New Massachusetts Data Breach Notification Law Passed

January 18, 2019


A new Massachusetts data breach notification law has been passed. The new legislation was signed into law by Massachusetts governor Charlie Baker on January 10, 2019, and will come into effect on April 11, 2019.

The new legislation updates current Massachusetts data breach notification law and introduces new requirements for notifications.

Under Massachusetts law, a breach is described as an illegal acquisition or use of confidential private information that carries a considerable risk of identity theft or fraud. Notifications should be issued if one or more of the following data elements are obtained by an illegal person together with an individual’s first name and last name or first initial and last name.
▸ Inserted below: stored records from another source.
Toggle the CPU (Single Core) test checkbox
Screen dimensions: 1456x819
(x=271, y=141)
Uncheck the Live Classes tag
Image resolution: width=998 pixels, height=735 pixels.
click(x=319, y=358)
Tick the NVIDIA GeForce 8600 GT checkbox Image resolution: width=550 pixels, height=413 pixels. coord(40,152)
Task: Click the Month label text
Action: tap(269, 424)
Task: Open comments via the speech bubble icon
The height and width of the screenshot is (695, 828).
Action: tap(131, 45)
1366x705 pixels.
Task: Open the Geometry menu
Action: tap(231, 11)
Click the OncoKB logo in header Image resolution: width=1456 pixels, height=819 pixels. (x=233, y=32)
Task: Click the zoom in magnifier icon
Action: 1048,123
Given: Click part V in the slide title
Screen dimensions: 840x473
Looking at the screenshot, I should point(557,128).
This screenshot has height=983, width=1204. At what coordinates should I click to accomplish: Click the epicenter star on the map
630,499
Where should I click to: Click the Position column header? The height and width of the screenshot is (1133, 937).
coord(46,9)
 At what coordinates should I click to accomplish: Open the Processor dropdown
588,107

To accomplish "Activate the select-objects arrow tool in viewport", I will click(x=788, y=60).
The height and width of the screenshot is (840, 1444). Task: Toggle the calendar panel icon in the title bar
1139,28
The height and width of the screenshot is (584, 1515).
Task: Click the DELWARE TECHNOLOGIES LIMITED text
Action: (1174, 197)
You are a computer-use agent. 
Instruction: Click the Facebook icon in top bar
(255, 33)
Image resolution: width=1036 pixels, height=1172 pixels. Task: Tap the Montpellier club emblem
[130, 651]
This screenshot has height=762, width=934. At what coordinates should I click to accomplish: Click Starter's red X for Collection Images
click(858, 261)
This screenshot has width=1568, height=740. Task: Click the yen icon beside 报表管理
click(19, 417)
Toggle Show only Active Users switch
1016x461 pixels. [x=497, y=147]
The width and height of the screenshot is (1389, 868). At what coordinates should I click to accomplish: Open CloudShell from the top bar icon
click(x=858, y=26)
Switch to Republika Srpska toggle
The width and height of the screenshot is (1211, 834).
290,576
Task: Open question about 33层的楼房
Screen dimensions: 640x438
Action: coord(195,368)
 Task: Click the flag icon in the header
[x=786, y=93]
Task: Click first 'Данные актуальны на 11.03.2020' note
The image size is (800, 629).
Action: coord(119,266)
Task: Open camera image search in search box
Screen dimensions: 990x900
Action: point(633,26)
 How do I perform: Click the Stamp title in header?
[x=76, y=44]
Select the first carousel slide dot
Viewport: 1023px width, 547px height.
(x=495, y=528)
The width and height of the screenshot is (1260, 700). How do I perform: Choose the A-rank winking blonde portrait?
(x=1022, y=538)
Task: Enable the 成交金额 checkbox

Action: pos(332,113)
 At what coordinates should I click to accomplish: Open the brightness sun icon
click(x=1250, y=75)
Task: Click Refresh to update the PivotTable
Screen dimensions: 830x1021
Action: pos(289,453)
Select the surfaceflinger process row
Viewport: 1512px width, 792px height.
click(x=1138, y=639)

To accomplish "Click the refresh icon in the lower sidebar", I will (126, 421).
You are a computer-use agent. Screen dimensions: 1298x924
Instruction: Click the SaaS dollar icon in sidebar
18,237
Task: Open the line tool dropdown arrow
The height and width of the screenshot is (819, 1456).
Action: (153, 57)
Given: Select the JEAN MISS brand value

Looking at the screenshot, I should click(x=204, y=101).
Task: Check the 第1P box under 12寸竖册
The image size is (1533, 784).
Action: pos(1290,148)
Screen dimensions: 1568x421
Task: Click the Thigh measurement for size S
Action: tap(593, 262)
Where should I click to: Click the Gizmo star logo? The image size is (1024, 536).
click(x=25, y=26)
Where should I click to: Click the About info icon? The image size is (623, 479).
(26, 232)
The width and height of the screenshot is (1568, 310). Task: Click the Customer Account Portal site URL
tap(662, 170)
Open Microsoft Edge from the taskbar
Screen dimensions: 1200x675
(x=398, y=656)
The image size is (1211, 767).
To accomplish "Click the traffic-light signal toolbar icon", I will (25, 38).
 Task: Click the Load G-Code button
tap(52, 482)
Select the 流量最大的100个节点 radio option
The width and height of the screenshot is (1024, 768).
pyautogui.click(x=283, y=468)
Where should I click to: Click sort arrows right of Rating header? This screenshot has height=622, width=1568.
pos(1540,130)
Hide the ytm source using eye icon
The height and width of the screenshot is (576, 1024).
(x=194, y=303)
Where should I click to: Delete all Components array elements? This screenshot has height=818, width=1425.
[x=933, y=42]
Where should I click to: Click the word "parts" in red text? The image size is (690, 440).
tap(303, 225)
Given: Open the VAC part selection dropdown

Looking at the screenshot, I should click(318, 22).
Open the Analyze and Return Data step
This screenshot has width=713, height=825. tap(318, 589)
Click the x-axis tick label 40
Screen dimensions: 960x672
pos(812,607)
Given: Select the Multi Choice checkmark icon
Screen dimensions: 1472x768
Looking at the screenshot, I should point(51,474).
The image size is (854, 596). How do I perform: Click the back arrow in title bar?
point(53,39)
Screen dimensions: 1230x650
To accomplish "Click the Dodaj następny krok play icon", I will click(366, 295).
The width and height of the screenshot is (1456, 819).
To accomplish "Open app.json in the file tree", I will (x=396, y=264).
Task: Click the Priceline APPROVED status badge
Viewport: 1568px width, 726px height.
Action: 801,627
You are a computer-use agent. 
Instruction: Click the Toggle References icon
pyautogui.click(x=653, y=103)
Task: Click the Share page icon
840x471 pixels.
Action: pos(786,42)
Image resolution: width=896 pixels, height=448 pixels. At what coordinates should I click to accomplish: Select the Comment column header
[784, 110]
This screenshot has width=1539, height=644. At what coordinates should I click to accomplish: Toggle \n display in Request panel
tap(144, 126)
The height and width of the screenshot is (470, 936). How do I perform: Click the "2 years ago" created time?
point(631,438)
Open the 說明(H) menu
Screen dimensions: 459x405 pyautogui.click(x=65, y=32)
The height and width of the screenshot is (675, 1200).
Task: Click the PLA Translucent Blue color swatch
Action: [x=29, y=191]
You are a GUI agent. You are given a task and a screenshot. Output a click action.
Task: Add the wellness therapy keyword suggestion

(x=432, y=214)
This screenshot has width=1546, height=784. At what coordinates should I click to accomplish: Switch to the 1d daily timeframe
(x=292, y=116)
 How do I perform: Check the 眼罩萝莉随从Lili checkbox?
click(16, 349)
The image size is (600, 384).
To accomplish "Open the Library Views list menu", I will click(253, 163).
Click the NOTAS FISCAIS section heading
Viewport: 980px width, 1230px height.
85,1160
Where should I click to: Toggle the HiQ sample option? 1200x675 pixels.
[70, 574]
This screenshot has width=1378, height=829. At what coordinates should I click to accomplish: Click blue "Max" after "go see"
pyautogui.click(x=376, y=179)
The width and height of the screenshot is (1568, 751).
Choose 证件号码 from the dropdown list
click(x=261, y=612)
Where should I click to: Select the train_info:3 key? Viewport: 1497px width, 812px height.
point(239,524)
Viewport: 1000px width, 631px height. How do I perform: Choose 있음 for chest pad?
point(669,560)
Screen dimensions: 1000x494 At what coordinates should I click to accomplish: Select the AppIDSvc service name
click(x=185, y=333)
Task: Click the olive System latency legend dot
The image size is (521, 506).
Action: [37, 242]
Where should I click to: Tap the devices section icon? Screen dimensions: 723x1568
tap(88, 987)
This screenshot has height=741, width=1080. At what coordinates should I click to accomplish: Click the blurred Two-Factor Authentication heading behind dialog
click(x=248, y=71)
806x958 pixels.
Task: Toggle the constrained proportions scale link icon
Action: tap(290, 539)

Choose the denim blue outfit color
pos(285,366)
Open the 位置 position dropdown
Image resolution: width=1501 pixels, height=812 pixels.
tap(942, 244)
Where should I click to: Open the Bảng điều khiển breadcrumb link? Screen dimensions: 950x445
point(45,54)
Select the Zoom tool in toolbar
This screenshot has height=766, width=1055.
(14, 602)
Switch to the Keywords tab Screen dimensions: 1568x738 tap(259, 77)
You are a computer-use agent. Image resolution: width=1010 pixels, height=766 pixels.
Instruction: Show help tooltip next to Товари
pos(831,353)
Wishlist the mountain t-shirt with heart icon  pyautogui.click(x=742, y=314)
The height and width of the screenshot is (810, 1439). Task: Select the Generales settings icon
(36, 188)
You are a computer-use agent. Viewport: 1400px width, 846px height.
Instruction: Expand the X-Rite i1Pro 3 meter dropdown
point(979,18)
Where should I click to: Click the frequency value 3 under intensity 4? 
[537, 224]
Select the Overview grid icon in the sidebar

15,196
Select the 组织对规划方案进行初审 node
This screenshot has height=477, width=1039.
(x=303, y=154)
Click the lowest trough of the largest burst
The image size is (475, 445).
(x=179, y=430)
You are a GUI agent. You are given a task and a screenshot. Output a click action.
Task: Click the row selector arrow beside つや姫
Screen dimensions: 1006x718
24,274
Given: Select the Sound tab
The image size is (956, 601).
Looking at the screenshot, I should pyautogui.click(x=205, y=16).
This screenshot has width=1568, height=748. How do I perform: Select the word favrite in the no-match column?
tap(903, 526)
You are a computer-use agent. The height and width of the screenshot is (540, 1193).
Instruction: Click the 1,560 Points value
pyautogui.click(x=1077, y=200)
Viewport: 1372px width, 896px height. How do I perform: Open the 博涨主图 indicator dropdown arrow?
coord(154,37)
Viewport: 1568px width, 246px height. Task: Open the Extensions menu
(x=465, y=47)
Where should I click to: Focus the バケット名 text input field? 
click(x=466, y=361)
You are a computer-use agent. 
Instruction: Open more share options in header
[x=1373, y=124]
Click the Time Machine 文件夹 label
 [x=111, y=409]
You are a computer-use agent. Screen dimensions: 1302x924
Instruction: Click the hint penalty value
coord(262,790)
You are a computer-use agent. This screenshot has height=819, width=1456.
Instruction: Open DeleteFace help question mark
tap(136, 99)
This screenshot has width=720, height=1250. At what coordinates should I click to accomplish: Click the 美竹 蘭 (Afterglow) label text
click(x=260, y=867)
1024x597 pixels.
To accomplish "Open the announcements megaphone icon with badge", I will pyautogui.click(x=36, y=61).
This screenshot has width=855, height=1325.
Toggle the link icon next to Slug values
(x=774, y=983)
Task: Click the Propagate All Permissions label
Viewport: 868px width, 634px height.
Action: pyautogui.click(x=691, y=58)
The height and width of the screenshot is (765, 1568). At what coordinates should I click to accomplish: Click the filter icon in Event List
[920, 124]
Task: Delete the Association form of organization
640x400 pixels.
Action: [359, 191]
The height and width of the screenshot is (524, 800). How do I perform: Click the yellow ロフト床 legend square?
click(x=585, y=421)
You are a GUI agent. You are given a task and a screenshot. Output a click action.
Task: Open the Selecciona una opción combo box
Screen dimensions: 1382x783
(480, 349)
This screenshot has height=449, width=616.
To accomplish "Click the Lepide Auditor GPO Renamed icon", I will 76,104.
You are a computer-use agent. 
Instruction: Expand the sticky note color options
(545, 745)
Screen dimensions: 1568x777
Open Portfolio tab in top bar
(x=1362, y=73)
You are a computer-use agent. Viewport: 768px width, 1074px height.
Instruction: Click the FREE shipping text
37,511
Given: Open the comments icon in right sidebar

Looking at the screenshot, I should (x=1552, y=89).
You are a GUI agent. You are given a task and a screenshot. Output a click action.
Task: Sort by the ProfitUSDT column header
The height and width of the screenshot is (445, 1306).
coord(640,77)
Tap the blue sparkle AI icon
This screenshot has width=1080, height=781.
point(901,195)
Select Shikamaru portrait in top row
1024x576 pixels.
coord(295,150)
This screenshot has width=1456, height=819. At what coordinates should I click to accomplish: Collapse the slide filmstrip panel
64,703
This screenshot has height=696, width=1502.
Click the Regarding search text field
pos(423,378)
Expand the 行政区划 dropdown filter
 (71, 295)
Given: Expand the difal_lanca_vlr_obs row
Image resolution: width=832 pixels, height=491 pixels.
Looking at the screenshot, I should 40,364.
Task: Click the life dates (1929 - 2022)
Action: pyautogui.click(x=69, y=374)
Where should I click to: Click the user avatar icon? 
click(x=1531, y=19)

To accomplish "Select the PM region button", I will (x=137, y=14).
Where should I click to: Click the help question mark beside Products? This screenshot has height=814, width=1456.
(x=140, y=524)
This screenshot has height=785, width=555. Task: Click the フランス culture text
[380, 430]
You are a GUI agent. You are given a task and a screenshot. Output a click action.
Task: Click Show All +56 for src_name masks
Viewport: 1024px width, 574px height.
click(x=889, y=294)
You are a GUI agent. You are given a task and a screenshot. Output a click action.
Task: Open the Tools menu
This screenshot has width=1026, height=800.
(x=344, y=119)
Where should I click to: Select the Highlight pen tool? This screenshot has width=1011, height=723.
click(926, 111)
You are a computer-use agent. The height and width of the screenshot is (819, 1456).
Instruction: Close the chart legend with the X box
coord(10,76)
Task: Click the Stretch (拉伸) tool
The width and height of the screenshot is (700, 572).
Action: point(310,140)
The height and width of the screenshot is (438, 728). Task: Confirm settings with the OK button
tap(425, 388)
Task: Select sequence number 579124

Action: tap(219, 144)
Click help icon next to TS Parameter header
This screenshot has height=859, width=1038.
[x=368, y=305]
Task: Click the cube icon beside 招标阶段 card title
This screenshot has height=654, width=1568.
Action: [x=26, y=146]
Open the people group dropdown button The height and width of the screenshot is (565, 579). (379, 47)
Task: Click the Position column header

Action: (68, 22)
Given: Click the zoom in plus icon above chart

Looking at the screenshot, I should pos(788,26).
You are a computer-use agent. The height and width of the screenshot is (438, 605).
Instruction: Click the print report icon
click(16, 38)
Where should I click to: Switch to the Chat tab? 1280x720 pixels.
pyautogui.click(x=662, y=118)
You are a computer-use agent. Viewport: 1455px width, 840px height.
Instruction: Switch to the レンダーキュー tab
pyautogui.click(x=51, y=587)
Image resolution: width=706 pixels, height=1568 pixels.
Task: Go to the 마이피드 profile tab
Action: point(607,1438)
  • Social Security number
  • Driver’s license number
  • State issued ID card number
  • Financial account number, or credit/debit card number, with or without any required security code, access code, private identification number or password that would allow access to a resident’s financial account.

As with the earlier law, there is no set timescale for issuing breach notifications. They should be issued “as soon as is practicable and without unnecessary delay,” after it has been determined that a breach of private information has happened.

That said, one change to the timescale for issuing breach notifications is persons and businesses that have suffered a data breach can no longer wait until the total number of individuals impacted by the breach has been decided. The law states “In such case, and where otherwise essential to update or rectify the information required, a person or agency shall provide additional notice as soon as practicable and without unreasonable delay upon learning such additional information.”

One prominent update to Massachusetts data breach notification law is the requirement to offer breach sufferers free credit checking facilities, as is the case in Connecticut and Delaware. The minimum term for free credit checking facilities is 18 months or, in the case of a consumer reporting agency, a minimum of 42 months.


One notable update to Massachusetts data breach notification law is the requirement to offer breach victims complimentary credit monitoring services, as is the case in Connecticut and Delaware. CLICK TO TWEET

Notifications are required to be issued to all persons impacted by the breach, the Office of Consumer Affairs and Business Regulation, and the Massachusetts Attorney General’s Office.

The Office of Consumer Affairs and Business Regulation and the Attorney General’s Office should be provided with a thorough description of the nature and conditions of the breach, the number of Massachusetts inhabitants affected, the steps that have been taken relative to the security breach, steps that will be taken in the future in reaction to the breach, and whether law enforcement is probing the breach. If the breach has been experienced by a parent company or affiliated business, the name of that business should be detailed in the notification.